I got to KICC when the last batch of rally cars was being flagged off. Nothing much was going down here. The number of people in official clad led me to thinking of the kind of words employees & bosses were exchanging, just to come to KICC.
“Please sir may I go watch just 3 cars being flagged off…”
“Sir, I need the day off, my daughter is unwell & alone at home”
“Fine, take the day off tomorrow as well” – That one knows Kajiado is all systems go!
“I need to get airtime outside…”
& in some very sad cases like ours where the snail slow & coward buttered chain of command exists,
Supervisor “I’ve been sent by Chris who wanted the day off to go do some banking,” 7.30am
Level 1 “I hear Chris was asking for the day off to go to town” 8.30am
Level 2 “Did you hear Chris came late this morning as well?”9.45am
Level 3 “Gerald by the way; Kory, supervising the Avionics Department told me some guy wanted to go rest, have you confirmed?” Over tea 10.30am.

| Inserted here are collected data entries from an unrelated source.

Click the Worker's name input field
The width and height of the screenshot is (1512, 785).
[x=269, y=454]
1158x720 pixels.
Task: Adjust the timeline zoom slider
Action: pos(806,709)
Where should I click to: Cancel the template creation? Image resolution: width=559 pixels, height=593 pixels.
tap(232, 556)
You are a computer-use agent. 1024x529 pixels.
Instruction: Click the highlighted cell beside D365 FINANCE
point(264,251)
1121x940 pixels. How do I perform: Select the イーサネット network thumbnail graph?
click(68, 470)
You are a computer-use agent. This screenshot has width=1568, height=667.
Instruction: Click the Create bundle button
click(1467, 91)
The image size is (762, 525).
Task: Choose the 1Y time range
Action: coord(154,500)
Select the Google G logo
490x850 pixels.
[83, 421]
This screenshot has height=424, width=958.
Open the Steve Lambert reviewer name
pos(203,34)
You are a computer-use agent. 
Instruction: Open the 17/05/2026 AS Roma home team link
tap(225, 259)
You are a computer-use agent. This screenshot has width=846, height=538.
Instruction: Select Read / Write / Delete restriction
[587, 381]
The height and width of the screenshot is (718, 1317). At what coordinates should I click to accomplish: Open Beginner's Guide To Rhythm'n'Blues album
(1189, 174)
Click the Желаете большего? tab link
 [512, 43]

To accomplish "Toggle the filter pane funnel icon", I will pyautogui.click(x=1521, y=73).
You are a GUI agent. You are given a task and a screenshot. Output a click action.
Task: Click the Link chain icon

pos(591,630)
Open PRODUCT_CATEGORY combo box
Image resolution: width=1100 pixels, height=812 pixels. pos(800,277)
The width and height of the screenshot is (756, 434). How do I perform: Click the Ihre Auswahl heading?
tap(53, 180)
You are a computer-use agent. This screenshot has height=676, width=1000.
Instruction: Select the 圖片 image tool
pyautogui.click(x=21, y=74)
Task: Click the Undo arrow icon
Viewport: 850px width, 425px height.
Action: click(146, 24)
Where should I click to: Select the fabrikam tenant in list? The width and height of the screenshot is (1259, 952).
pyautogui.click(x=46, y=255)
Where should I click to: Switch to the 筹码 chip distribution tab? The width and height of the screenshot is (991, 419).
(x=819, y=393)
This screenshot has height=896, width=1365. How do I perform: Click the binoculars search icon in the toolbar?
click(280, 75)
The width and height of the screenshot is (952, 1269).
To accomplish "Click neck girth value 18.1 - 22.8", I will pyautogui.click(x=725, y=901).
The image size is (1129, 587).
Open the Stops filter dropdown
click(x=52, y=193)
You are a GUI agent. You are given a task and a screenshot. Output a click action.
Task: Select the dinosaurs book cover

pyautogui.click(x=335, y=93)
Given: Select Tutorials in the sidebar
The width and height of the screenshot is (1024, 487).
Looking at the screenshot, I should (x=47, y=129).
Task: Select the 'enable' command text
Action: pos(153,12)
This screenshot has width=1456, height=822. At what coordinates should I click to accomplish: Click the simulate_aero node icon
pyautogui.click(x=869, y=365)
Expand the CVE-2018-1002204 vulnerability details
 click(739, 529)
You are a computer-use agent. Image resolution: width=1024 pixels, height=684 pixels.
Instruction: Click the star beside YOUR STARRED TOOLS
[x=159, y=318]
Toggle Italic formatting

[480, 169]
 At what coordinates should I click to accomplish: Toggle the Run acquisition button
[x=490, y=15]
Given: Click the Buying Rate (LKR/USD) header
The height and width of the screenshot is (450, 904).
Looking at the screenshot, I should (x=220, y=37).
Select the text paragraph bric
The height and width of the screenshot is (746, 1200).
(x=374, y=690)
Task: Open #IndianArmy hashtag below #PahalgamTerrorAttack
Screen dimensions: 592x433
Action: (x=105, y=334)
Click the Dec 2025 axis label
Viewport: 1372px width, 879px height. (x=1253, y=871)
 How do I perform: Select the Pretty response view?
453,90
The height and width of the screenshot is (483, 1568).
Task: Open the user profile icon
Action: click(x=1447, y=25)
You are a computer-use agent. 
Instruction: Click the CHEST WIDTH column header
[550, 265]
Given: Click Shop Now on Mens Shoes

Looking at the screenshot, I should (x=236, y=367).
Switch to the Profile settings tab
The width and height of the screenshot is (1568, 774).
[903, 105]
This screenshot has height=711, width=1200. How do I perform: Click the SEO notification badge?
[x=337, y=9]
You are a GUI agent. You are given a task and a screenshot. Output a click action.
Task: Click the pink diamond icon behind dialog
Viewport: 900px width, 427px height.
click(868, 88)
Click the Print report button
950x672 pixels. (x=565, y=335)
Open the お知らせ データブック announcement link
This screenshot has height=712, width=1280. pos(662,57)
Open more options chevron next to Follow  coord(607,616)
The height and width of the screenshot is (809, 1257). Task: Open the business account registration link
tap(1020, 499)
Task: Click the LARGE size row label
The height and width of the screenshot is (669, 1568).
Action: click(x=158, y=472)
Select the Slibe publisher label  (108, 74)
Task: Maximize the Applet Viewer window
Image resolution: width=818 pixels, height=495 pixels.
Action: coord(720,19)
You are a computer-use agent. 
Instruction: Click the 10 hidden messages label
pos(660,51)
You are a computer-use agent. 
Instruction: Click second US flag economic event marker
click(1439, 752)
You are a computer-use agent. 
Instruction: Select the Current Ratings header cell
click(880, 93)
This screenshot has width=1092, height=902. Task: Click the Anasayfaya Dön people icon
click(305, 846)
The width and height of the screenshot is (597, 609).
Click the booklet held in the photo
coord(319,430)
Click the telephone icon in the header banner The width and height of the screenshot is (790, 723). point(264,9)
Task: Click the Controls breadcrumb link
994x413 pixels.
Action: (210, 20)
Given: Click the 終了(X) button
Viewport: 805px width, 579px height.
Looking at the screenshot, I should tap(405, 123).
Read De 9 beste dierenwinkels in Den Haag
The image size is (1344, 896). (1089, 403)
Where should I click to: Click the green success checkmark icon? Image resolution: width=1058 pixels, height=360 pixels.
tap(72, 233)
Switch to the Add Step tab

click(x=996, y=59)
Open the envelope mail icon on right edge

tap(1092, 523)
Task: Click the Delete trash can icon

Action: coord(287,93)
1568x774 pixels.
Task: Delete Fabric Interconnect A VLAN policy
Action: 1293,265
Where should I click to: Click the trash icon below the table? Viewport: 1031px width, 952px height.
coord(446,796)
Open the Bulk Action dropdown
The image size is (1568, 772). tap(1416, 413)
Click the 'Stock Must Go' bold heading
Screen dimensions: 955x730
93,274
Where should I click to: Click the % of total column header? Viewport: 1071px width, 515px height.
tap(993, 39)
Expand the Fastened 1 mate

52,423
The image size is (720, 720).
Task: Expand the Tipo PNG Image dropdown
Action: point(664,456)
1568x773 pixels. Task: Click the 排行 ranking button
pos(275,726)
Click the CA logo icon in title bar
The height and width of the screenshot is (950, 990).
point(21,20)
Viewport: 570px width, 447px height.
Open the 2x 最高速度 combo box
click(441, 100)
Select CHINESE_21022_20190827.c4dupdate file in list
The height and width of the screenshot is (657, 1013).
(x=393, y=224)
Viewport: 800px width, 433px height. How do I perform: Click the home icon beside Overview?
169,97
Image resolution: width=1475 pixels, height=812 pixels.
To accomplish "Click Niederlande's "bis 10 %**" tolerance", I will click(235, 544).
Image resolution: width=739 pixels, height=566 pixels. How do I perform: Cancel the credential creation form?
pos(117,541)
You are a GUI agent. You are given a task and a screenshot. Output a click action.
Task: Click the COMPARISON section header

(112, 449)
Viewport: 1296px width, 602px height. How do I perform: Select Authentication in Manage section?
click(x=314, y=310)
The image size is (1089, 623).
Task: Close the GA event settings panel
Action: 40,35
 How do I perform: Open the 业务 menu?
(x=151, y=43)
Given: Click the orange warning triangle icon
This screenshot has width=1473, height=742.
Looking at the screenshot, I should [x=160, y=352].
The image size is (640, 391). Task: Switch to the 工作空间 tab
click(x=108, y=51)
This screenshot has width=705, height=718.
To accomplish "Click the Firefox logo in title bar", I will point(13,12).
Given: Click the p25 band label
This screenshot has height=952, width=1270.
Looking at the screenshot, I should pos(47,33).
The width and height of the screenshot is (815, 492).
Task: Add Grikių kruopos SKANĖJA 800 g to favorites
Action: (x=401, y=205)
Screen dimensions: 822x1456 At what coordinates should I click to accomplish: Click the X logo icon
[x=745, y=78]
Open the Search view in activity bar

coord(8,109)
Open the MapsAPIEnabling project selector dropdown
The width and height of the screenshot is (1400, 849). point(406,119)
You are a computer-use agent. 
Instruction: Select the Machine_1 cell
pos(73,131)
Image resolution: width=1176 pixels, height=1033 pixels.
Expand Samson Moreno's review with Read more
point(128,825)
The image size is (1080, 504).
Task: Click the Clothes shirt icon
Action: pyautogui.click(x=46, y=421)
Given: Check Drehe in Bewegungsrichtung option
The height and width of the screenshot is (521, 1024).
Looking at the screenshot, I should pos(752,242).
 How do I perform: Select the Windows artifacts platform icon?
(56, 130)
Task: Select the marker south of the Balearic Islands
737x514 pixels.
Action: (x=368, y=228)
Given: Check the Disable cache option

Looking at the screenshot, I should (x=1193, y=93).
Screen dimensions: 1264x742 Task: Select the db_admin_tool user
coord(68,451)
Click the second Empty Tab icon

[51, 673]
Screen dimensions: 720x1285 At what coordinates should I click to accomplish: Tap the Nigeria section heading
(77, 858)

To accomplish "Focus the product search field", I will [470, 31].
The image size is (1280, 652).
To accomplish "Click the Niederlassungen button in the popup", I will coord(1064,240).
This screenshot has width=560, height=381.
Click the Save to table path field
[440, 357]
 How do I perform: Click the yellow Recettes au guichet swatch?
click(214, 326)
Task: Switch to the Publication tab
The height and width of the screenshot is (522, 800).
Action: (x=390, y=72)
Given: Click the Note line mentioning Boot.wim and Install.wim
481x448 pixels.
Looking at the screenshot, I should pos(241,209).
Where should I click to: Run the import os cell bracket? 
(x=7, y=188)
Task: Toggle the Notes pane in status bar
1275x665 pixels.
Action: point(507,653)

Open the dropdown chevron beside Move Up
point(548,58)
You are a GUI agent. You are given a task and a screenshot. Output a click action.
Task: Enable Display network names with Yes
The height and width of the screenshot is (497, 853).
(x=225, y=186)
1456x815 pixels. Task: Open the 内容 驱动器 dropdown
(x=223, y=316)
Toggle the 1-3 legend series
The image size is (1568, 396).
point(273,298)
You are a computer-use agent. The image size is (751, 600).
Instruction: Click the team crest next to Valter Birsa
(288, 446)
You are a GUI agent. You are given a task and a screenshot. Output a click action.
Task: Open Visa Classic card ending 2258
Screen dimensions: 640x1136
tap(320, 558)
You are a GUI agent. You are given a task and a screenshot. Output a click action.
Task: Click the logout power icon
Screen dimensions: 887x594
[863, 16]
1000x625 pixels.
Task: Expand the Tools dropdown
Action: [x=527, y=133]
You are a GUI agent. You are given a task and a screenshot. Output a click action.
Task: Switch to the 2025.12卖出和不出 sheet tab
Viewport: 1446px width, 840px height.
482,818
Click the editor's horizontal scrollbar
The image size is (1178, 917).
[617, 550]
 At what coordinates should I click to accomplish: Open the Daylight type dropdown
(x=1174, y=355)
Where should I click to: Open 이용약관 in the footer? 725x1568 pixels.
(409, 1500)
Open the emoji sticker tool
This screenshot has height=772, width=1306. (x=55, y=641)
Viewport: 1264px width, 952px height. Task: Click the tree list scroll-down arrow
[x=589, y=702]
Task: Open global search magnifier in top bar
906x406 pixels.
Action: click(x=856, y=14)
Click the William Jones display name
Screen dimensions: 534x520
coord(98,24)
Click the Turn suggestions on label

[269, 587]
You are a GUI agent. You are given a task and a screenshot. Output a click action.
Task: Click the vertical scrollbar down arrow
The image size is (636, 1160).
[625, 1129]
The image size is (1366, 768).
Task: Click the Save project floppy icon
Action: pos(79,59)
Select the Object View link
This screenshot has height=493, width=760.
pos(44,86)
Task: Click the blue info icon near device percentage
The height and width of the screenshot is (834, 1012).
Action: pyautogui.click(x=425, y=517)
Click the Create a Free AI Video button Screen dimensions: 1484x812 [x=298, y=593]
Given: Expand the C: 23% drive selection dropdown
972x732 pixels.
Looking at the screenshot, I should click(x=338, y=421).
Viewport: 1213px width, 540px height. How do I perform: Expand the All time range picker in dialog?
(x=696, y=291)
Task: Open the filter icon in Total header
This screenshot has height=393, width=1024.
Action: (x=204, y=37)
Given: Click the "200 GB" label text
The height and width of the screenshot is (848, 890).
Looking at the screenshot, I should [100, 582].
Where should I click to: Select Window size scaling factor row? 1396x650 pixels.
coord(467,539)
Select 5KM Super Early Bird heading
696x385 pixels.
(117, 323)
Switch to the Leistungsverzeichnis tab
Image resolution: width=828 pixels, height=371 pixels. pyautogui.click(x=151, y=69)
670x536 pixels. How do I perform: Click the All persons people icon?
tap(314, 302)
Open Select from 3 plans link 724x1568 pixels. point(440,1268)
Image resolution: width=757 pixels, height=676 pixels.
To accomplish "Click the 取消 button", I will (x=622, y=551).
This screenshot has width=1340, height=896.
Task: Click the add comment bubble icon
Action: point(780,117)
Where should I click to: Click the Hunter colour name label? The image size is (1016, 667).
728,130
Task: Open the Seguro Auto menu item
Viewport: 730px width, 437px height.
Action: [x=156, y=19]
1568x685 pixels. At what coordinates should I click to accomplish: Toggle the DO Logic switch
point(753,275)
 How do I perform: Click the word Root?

Level 4 “Sir, Chris wanted a day off.” 11.30am
Boss “The one who reported late today?
Level 4 “Yes sir, also on Tue & again absent on Monday. He is also the one who paid somebody to do the field assignment last month while he was attending to personal issues… That guy should be dealt with, He is very slippery…”
Boss “Tell Him I said No!!!”
Then it snails its way back down & will probably reach him around 3pm… Now Chris is not the kind to follow such. Instead he acts & then explains, or doesn’t at all. That’s why he always ends up on the wrong side of the authorities.
So it was while I was headed to the spectator stage that I was wondering who had been left working in offices within the CBD. Very many turned out for that event.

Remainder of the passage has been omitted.